Dame Mary Roskell wrote of the Turville family as follows:

"The noble and ancient family of Turville,
formerly de Tourville, was planted in this
country by one of the companions of William
the Norman, and for some generations flourished
at Normanton Turville in Leicestershire, when,
having married the heiress of the Flamvilles of
Aston Flamville (who from their arms the
maunch would appear to have been a branch
of the family of Hastings, the pristine lords of
Aston Flamville), they settled at that place and
resided there, until the marriage of the representative of the family with the heiress of the Fortescues of Bosworth Hall, county Leicester,
and Idbury, county Oxford, etc., brought those
estates into the family.
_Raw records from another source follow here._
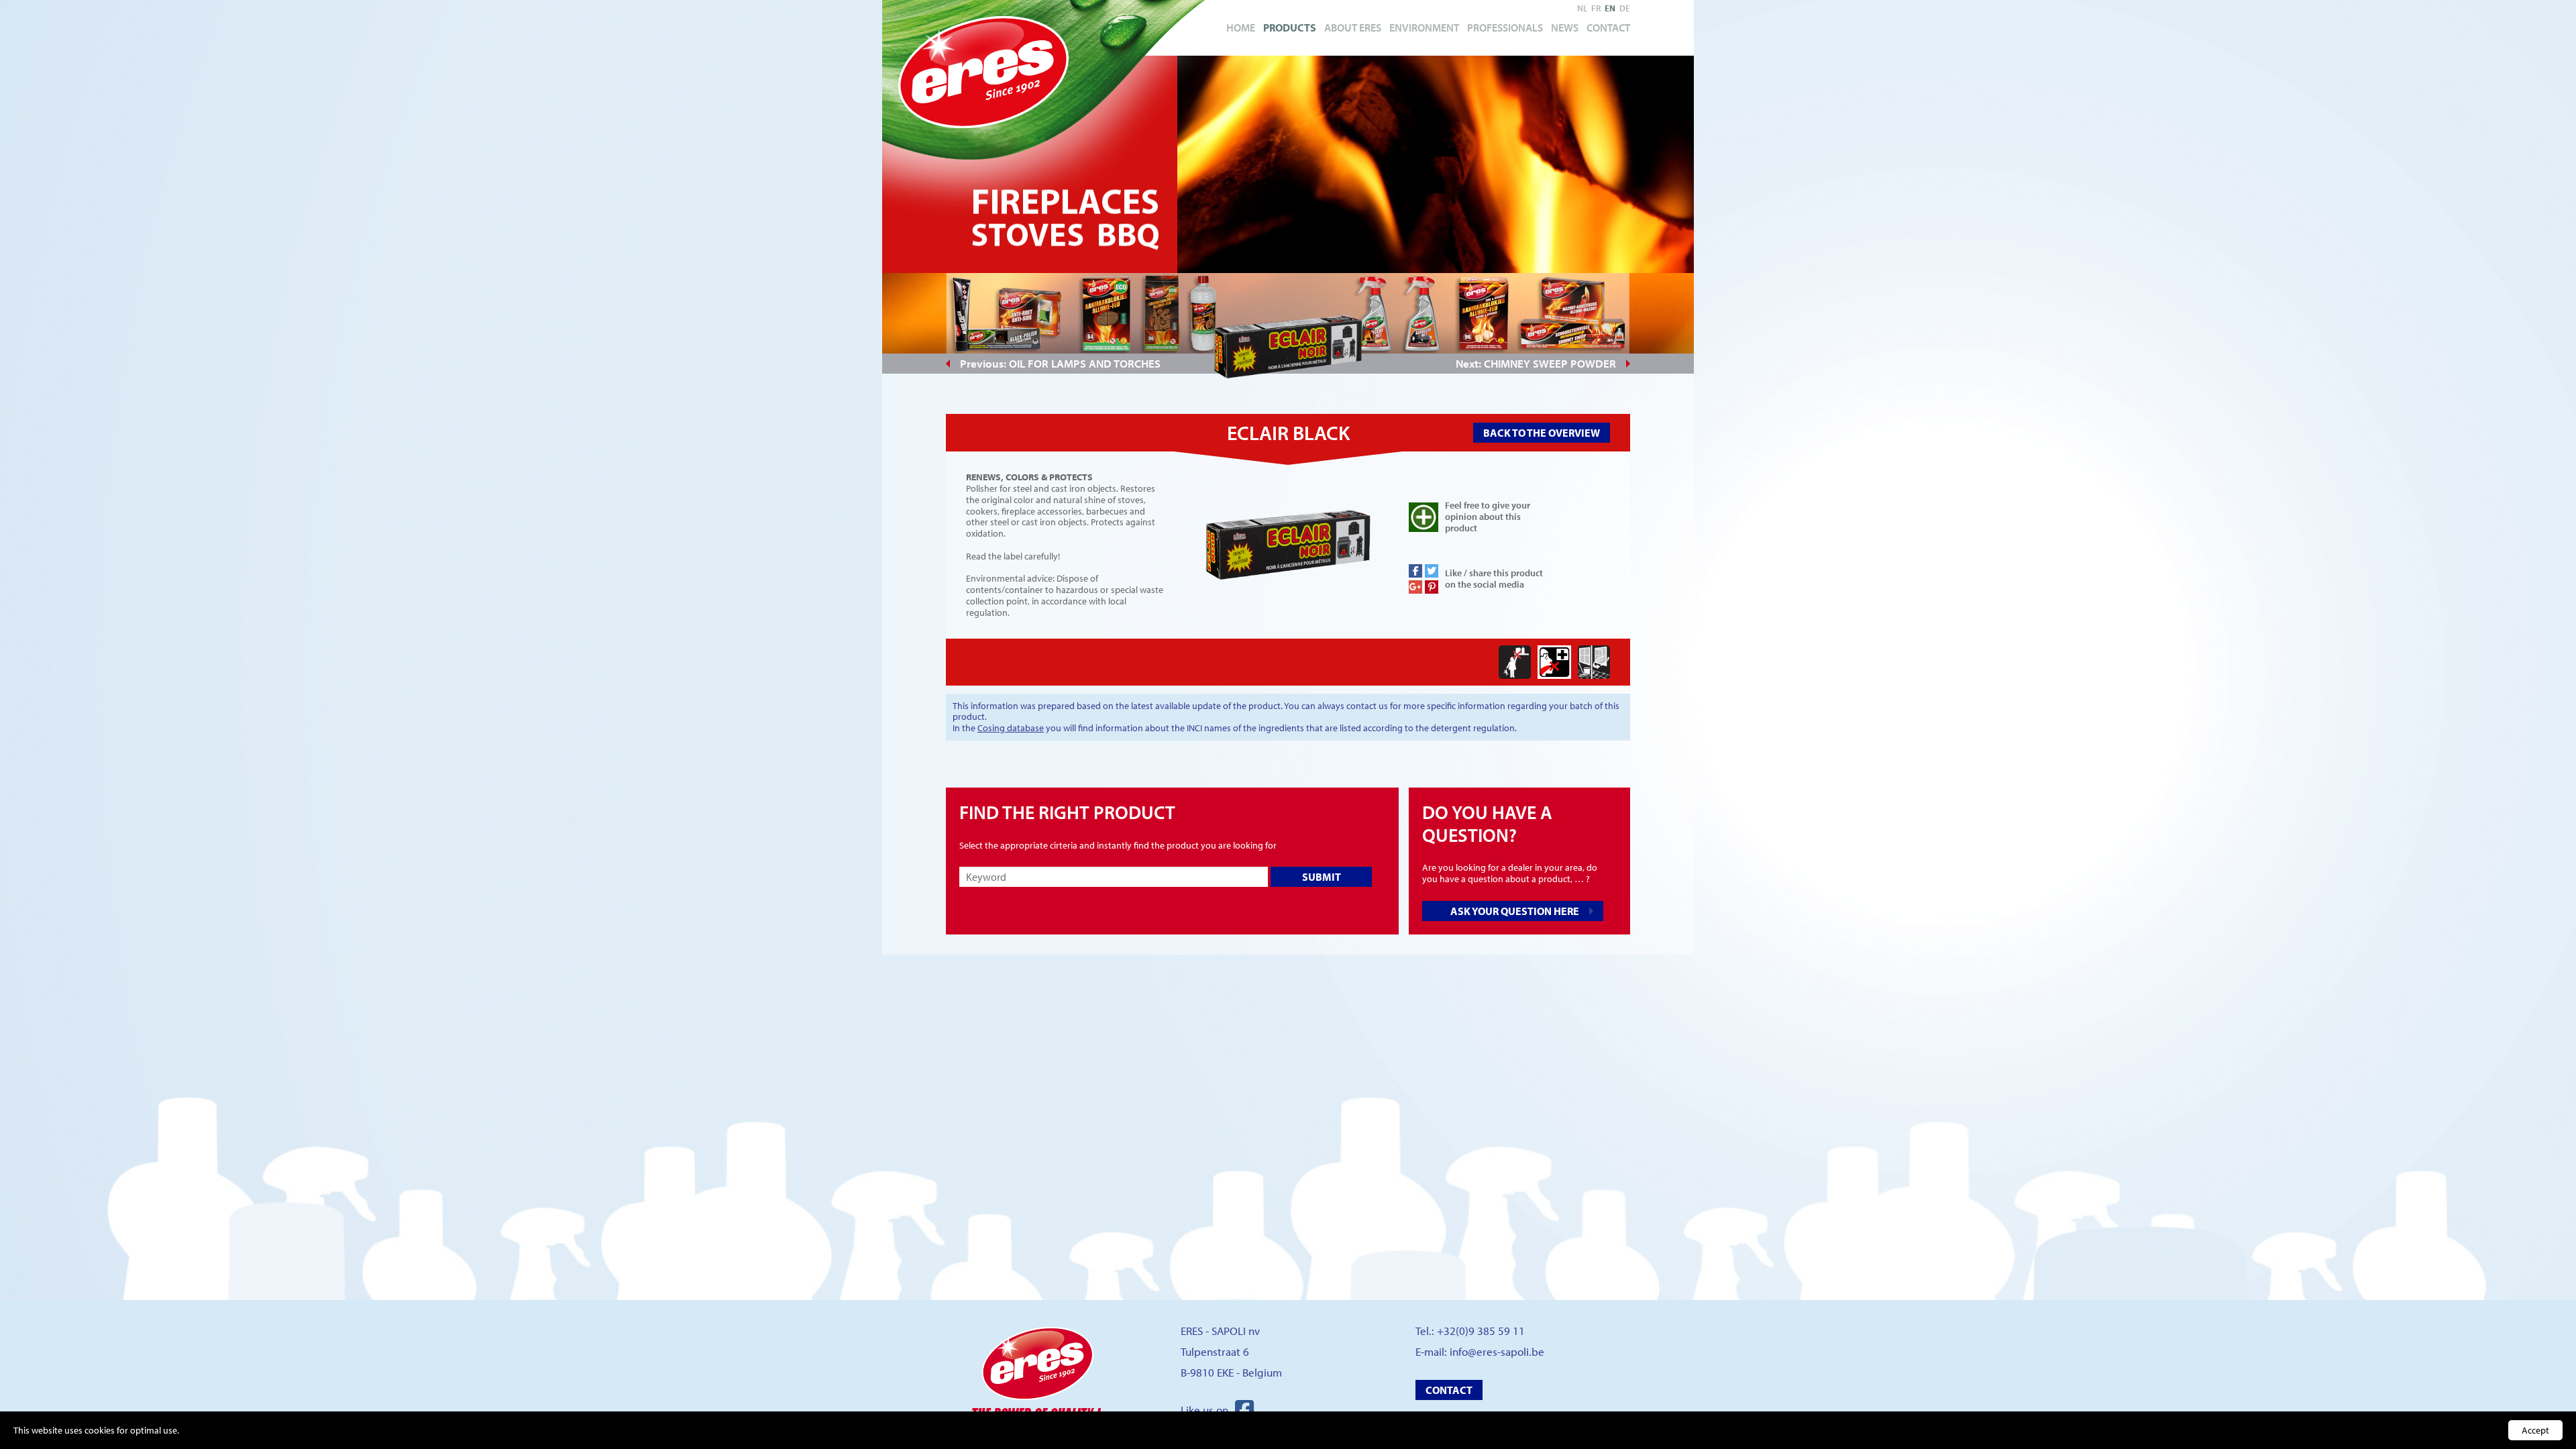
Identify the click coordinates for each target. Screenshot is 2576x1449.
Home (1240, 27)
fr (1596, 8)
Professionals (1505, 27)
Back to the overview (1541, 432)
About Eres (1352, 27)
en (1610, 8)
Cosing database (1010, 728)
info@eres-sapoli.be (1497, 1351)
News (1564, 27)
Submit (1321, 876)
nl (1582, 8)
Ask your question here (1514, 911)
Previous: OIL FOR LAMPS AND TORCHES (1060, 363)
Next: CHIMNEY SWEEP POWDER (1536, 363)
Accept (2535, 1430)
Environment (1424, 27)
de (1624, 8)
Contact (1608, 27)
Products (1289, 27)
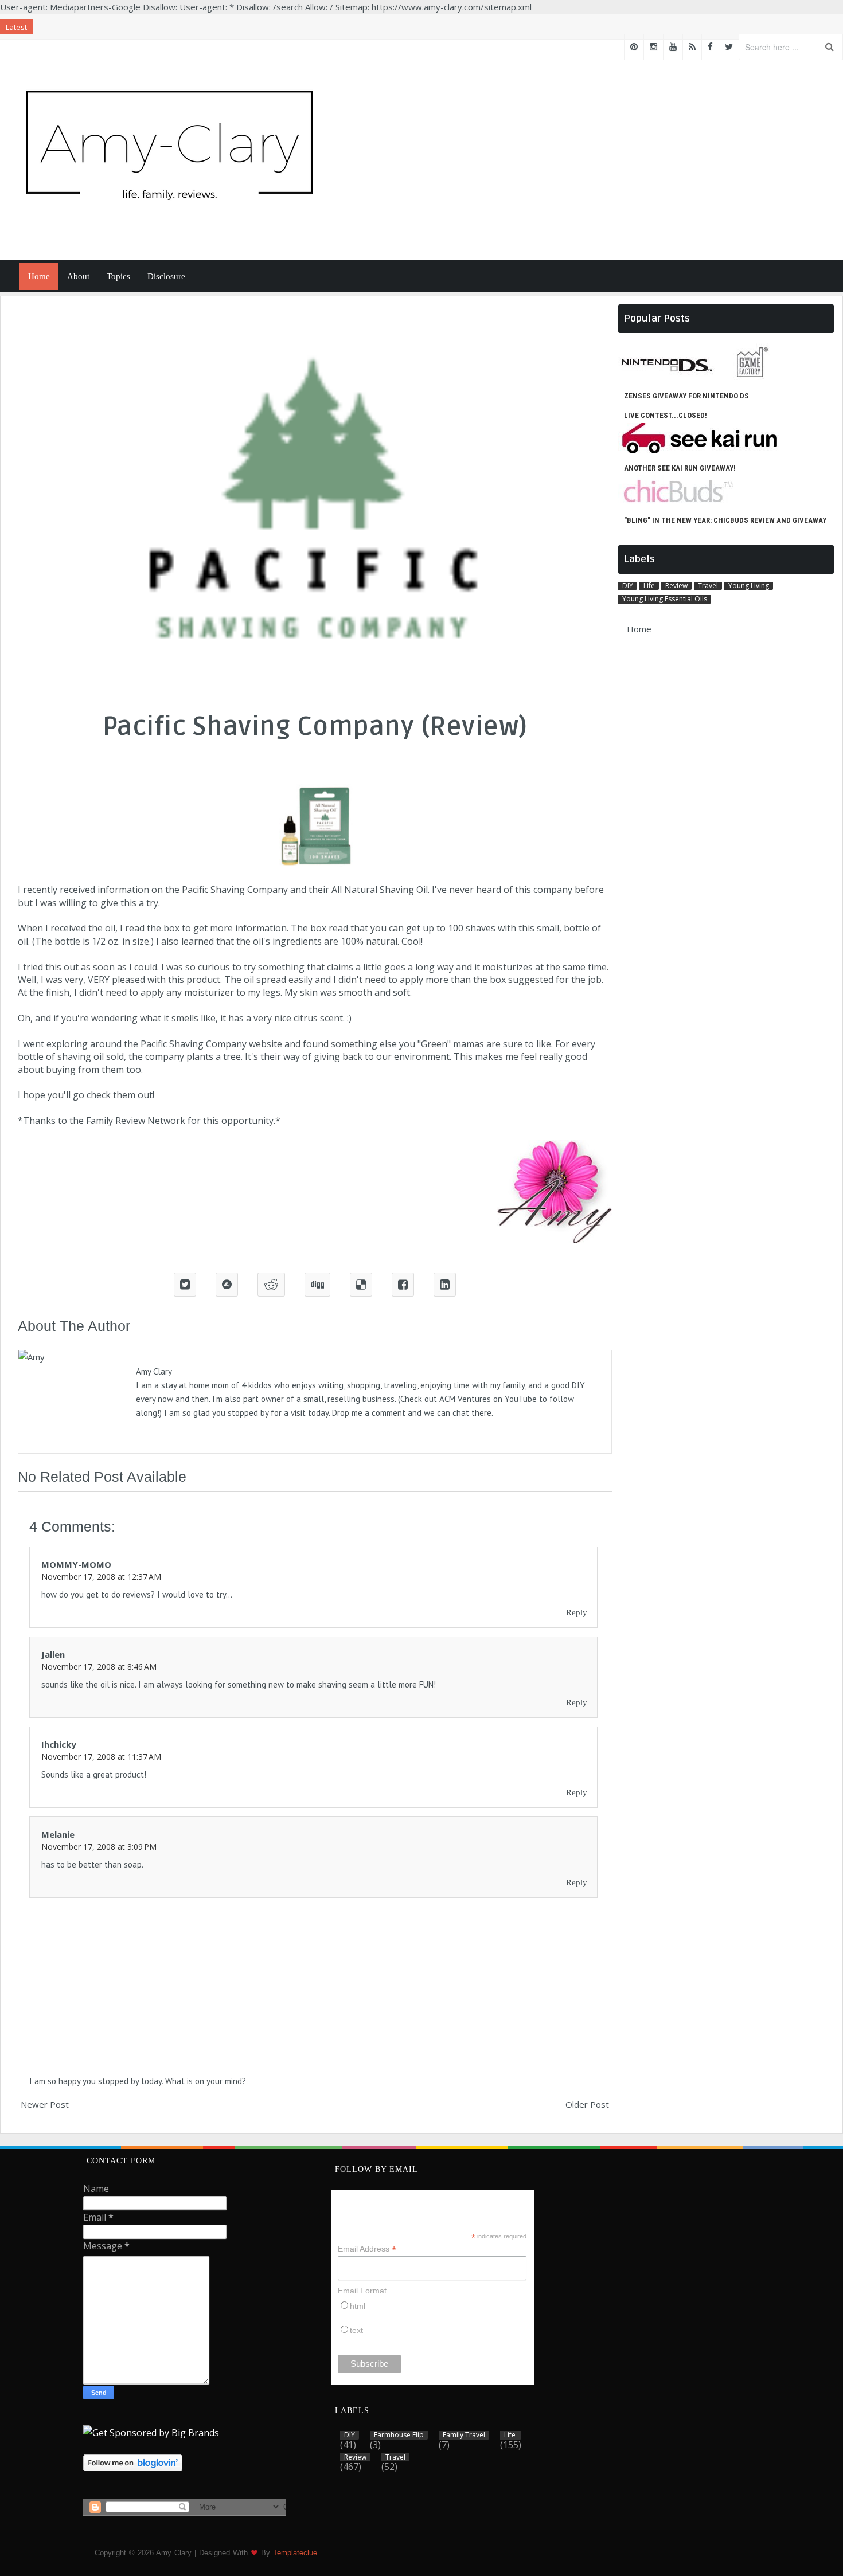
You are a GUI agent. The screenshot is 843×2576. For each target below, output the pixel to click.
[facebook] (710, 47)
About (78, 276)
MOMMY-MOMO (76, 1564)
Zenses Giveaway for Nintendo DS (686, 396)
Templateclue (295, 2552)
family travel (464, 2435)
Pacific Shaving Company (235, 889)
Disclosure (166, 276)
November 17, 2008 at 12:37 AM (101, 1576)
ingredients (297, 941)
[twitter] (729, 47)
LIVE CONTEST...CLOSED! (665, 415)
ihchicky (58, 1744)
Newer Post (45, 2104)
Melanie (58, 1834)
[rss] (692, 47)
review (676, 586)
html (357, 2306)
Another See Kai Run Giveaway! (680, 468)
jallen (53, 1654)
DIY (627, 586)
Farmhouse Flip (399, 2435)
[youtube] (673, 47)
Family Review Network (135, 1120)
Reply (576, 1612)
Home (39, 276)
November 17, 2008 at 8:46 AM (99, 1666)
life (649, 586)
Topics (118, 276)
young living (748, 586)
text (356, 2330)
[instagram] (653, 47)
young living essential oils (664, 599)
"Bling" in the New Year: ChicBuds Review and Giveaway (725, 520)
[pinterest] (634, 47)
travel (708, 586)
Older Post (587, 2104)
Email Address (367, 2249)
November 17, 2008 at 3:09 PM (99, 1846)
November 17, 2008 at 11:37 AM (101, 1756)
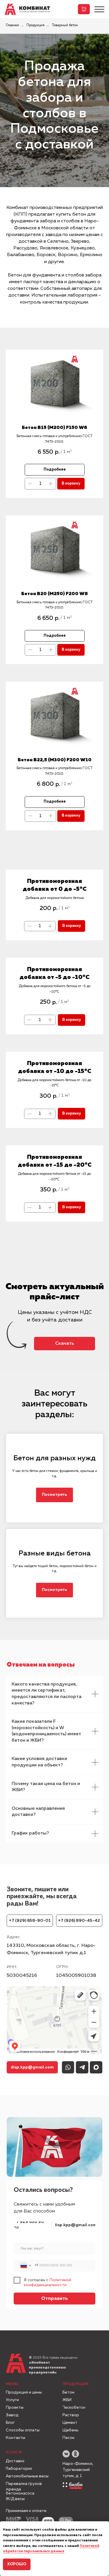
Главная (12, 25)
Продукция (35, 25)
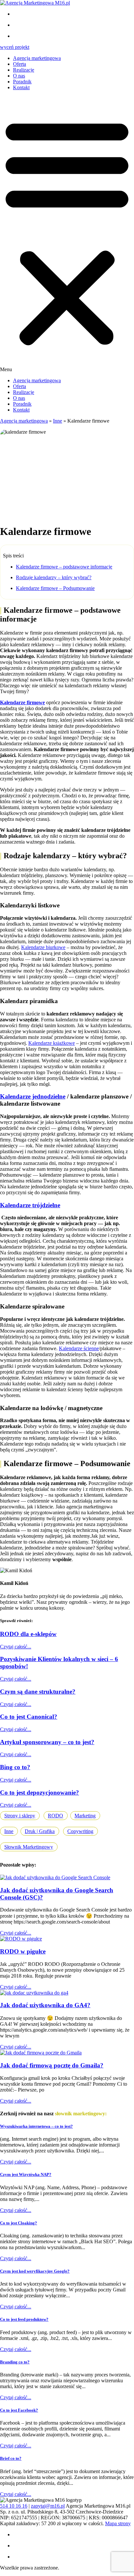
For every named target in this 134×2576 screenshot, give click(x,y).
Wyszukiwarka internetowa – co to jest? (36, 2126)
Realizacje (23, 70)
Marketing (85, 1815)
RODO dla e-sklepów (28, 1634)
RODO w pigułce (23, 1951)
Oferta (19, 64)
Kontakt (21, 87)
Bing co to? (15, 1767)
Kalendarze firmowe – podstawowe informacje (64, 566)
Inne (57, 421)
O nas (19, 75)
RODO (55, 1815)
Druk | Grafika (40, 1831)
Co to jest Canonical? (28, 1716)
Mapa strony (118, 2523)
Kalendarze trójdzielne (30, 1205)
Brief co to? (10, 2458)
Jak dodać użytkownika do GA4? (45, 2005)
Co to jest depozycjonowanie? (39, 1792)
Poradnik (22, 81)
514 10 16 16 (13, 2506)
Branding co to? (15, 2361)
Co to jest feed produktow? (24, 2319)
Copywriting (80, 1831)
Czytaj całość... (15, 1646)
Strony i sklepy (19, 1815)
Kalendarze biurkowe (43, 947)
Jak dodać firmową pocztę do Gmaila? (51, 2065)
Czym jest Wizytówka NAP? (25, 2174)
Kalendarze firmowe (22, 702)
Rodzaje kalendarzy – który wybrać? (53, 577)
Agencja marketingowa (37, 58)
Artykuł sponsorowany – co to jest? (47, 1742)
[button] (67, 234)
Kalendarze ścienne (79, 1348)
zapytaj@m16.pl (48, 2506)
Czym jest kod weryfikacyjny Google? (35, 2271)
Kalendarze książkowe (51, 1043)
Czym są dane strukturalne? (37, 1691)
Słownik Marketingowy (28, 1847)
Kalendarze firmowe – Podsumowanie (55, 588)
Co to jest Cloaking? (18, 2222)
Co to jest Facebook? (19, 2410)
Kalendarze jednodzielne (32, 1096)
If we respect a family,
as we ought to do, for preserving an ancient
patrimony and position by piety, prudence and
self-denial, still more must we venerate such a
family as this, which not only exhibits the above
virtues but possesses the far higher one of having
preserved inviolate the ancient faith through
centuries of persecution and injustice, and thus
stands as a living witness against modern
assumptions".

===Civil War===
The records of the Warwickshire county committee reveal that Aston Flamville was occasionally visited by troops from the parliamentary garrisons in north Warwickshire. Among a list of claims for losses and "free quarter" submitted to the county committee in June, 1646 George Turville, of Aston Flamville, described as a gentleman, claimed for twelve strikes of oats and three strikes of peas worth 16s 6d taken by Coventry forces. William Turville, another gentleman, claimed that troops under Colonel Barker from the Coventry garrison took two horses with bridles and saddles worth £13. Mr Hill claimed on another occasion that troops from the Astley, Warwickshire garrison took a horse and "divers other things" worth £12.